--- INFORMATION PROVIDED ---

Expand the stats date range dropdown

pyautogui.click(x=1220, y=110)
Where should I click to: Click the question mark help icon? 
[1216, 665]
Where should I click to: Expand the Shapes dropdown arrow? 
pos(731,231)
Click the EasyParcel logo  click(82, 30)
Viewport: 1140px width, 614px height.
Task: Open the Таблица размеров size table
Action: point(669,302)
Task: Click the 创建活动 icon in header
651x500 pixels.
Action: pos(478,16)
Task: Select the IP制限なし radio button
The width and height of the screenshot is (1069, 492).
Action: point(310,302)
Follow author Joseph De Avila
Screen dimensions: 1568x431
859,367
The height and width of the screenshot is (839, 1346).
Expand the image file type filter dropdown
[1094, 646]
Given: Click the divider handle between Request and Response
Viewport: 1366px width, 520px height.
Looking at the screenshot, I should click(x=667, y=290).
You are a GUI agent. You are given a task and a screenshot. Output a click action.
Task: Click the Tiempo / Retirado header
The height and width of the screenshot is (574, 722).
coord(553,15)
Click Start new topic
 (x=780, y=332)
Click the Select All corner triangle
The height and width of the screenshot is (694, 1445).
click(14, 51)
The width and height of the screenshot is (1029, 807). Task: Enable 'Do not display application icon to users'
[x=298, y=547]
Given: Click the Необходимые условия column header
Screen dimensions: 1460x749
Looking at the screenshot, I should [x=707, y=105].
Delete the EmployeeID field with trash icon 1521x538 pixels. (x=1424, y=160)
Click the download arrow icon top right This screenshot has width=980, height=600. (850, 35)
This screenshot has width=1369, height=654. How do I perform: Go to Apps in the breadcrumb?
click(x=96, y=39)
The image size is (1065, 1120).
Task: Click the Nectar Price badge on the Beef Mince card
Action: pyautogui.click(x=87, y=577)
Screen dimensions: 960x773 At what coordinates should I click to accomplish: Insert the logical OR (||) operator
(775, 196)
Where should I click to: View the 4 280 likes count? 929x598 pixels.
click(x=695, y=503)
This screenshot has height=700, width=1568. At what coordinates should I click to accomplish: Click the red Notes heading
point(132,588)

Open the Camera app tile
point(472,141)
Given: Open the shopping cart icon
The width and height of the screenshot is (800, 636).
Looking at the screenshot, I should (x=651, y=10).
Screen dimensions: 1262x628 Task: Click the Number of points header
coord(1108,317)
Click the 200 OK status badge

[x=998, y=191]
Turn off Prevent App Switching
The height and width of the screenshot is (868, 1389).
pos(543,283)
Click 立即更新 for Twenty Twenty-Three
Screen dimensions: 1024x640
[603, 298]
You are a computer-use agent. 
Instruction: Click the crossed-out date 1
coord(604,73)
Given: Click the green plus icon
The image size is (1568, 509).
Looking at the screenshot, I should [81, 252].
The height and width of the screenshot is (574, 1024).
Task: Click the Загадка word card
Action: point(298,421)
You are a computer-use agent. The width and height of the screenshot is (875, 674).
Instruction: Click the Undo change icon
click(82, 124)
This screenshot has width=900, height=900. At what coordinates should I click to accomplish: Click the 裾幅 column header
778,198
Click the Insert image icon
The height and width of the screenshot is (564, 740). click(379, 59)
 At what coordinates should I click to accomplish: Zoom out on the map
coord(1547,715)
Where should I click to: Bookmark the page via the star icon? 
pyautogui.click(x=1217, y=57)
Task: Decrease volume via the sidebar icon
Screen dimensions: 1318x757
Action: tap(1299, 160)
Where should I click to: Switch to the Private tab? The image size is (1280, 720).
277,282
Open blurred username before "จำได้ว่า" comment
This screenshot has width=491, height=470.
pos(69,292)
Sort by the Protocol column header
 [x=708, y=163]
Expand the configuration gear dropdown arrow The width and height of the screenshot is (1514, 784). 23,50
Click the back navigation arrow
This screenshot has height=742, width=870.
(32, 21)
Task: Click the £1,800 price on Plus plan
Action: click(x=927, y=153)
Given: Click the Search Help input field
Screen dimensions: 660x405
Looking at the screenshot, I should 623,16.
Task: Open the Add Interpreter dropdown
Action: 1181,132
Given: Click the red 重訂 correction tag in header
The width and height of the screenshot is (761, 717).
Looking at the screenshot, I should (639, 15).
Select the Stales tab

---

ABOUT THIS TASK – Look through the listing above and copy each line with the word "field" in it.

SOLUTION TO THE PROBLEM –
Delete the EmployeeID field with trash icon 1521x538 pixels. (x=1424, y=160)
Given: Click the Search Help input field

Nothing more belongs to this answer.